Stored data
----
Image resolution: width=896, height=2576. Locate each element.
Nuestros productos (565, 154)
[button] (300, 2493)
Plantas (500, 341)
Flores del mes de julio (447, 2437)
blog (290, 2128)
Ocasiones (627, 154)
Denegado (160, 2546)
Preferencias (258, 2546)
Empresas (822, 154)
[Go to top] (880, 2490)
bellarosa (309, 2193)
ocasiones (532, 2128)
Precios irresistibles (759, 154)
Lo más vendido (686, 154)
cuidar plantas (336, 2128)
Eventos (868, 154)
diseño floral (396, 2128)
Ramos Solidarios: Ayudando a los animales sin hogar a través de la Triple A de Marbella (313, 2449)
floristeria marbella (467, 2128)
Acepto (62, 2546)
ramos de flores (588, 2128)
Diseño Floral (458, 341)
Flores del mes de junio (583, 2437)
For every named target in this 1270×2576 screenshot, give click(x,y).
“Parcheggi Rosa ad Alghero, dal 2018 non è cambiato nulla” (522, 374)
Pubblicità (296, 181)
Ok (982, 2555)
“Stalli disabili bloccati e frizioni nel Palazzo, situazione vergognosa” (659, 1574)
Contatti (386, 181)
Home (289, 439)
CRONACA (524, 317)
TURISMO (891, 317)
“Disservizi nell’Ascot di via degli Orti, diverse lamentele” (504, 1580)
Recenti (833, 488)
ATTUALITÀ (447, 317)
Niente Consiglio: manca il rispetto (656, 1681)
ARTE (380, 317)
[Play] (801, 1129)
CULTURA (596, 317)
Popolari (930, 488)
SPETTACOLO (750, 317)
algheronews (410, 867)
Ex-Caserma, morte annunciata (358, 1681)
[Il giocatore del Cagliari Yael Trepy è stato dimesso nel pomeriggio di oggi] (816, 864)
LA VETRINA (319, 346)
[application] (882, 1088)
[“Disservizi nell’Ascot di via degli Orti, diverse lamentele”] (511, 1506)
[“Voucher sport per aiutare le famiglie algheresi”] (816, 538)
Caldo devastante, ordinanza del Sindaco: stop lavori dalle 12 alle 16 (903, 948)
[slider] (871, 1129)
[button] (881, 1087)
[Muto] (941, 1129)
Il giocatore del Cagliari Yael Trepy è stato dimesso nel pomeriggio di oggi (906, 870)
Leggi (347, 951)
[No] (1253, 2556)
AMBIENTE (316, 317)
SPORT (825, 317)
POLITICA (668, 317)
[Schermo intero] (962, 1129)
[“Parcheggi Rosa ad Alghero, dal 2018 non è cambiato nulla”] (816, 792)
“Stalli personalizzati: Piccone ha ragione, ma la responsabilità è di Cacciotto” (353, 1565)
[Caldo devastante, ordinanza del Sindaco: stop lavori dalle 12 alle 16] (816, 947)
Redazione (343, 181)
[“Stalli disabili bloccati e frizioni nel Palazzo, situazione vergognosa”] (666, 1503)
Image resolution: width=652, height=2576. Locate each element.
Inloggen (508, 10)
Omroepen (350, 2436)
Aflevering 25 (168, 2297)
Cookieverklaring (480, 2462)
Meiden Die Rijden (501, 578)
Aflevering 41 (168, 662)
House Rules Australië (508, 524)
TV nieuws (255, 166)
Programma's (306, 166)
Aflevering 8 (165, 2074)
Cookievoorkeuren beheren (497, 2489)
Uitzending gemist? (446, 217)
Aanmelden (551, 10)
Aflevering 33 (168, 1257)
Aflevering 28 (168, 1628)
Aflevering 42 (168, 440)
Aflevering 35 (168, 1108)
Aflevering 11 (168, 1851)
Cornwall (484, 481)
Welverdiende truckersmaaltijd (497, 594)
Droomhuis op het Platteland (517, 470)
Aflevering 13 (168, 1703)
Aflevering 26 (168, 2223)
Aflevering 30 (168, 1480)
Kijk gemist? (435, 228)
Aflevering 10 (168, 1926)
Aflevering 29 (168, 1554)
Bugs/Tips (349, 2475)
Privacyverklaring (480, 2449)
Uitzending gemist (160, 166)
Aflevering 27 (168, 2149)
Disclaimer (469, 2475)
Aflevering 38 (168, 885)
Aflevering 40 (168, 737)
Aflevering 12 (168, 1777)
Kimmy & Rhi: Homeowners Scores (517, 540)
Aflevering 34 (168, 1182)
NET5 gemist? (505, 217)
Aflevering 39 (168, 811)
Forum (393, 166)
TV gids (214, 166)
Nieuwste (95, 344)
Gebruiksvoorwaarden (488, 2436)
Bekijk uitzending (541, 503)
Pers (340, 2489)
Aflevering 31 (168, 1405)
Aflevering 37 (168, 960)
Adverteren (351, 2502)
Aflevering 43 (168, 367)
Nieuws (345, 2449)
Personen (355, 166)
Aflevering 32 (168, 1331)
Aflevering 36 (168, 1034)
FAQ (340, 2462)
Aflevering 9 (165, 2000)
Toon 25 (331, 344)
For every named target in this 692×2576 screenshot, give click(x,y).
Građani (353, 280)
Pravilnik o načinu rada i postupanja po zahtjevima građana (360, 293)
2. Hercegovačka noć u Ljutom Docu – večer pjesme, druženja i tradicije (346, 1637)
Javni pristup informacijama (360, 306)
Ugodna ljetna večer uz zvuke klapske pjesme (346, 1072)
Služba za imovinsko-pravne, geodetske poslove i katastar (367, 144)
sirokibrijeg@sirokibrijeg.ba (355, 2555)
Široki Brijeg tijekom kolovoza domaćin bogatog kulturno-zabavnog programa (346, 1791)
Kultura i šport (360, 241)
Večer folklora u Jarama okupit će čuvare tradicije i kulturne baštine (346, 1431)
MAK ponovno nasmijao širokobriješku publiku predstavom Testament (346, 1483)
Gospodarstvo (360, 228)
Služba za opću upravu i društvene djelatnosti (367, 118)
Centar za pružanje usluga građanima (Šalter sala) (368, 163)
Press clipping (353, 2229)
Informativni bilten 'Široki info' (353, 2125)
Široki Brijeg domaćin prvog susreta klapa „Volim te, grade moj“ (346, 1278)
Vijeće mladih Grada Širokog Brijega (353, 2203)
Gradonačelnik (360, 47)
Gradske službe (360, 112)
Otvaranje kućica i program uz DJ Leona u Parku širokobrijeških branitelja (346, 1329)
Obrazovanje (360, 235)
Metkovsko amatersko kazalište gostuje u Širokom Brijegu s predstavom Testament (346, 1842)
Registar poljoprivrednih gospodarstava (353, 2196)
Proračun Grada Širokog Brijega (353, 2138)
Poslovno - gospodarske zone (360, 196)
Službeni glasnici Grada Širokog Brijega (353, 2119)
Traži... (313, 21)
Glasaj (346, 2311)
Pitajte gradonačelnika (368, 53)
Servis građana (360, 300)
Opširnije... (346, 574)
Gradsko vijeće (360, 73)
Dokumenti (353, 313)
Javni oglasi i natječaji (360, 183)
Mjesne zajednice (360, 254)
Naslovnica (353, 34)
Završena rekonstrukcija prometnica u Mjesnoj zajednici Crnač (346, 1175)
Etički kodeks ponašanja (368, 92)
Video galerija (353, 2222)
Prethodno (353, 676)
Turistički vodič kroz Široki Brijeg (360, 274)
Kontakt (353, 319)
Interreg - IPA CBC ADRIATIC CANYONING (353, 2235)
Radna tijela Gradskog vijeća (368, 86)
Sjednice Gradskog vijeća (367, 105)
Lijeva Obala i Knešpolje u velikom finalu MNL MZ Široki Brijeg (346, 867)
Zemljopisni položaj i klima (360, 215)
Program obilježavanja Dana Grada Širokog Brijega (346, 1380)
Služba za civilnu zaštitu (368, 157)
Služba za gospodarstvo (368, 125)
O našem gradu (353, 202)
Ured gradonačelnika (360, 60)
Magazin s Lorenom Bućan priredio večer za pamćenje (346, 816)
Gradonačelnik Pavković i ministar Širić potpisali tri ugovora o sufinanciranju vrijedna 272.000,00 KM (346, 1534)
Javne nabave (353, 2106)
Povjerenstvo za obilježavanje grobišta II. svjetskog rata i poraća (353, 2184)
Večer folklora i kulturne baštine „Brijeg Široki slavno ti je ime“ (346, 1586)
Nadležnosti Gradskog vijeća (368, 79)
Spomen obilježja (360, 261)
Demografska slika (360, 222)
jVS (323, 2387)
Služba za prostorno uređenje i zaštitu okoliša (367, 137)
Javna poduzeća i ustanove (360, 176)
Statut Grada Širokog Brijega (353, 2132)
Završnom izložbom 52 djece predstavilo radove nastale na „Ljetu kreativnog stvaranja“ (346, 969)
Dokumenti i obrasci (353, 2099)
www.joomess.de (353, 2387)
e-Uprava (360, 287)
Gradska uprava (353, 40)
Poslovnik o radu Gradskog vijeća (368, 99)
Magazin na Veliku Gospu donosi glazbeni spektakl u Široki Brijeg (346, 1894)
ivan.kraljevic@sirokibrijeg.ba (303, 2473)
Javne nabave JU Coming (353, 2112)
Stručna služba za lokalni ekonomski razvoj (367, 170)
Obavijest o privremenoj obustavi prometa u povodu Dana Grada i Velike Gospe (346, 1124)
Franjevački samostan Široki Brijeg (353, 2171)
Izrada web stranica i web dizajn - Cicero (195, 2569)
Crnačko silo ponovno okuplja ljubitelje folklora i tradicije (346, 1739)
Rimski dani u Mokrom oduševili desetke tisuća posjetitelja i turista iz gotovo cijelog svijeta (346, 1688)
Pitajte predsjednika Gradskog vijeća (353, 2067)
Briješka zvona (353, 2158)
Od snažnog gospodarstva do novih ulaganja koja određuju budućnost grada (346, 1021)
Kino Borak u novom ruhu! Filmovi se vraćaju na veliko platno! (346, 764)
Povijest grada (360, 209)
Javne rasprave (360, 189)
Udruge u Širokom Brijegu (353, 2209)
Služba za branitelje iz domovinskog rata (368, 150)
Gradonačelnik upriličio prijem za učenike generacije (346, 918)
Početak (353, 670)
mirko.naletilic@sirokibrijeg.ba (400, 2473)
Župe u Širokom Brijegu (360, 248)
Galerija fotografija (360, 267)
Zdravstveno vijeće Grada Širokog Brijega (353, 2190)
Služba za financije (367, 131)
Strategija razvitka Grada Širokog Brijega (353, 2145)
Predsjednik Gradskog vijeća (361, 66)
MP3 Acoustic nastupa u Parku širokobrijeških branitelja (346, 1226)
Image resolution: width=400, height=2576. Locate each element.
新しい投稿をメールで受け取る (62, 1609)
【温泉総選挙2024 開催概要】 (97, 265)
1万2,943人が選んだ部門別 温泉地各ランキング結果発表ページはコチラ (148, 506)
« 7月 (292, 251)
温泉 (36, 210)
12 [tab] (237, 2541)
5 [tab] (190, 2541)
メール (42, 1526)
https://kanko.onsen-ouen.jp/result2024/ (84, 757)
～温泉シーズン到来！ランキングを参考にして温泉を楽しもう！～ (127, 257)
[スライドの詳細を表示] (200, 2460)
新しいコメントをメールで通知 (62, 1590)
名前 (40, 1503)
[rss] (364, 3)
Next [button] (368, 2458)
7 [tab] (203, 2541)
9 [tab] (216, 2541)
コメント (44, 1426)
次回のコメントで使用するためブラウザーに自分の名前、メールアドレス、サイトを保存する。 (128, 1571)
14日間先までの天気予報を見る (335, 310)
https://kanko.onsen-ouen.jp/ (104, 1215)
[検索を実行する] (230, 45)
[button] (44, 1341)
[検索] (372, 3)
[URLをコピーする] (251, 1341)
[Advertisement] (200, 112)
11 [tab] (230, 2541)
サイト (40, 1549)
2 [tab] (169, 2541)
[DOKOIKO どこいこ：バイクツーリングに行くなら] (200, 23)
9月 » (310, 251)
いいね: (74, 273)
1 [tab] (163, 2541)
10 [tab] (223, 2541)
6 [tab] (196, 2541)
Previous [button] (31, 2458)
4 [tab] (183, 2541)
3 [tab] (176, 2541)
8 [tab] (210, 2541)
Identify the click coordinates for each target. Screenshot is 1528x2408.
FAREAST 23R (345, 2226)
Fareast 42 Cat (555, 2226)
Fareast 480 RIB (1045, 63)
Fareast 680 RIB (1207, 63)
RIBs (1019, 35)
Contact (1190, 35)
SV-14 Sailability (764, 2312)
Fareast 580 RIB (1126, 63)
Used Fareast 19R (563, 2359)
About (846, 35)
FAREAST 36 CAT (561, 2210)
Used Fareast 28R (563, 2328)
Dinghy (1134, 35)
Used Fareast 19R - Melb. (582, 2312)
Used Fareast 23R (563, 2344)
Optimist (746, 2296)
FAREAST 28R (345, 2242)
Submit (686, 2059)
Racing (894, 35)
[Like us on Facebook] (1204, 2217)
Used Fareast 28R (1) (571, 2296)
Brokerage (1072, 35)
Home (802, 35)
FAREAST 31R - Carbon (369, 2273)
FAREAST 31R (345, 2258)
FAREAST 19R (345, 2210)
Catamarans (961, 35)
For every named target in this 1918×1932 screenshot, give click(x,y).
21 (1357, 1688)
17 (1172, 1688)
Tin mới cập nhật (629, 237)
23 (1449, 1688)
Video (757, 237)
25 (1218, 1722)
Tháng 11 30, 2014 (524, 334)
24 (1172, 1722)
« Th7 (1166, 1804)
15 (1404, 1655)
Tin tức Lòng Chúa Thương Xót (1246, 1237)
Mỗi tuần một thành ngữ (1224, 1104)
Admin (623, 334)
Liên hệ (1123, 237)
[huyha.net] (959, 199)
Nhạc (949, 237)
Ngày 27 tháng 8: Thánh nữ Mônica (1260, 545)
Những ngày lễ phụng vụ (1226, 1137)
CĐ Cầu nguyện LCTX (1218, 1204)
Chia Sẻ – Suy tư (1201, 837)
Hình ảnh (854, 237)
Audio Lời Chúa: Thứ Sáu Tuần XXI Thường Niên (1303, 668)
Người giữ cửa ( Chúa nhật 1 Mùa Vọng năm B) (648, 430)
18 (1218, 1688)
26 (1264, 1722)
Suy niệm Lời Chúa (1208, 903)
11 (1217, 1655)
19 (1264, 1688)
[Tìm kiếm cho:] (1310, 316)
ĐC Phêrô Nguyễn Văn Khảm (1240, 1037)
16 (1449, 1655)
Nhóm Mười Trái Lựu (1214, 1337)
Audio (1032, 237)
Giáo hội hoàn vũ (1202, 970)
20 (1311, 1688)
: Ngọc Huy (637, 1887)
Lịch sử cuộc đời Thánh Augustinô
----
▸ PROBLEM REQUIREMENTS
Collect every line above that contains the word "Gradskog".

▸ WRITTEN SOLUTION
Radna tijela Gradskog vijeća (368, 86)
Sjednice Gradskog vijeća (367, 105)
Nadležnosti Gradskog vijeća (368, 79)
Poslovnik o radu Gradskog vijeća (368, 99)
Pitajte predsjednika Gradskog vijeća (353, 2067)
Predsjednik Gradskog vijeća (361, 66)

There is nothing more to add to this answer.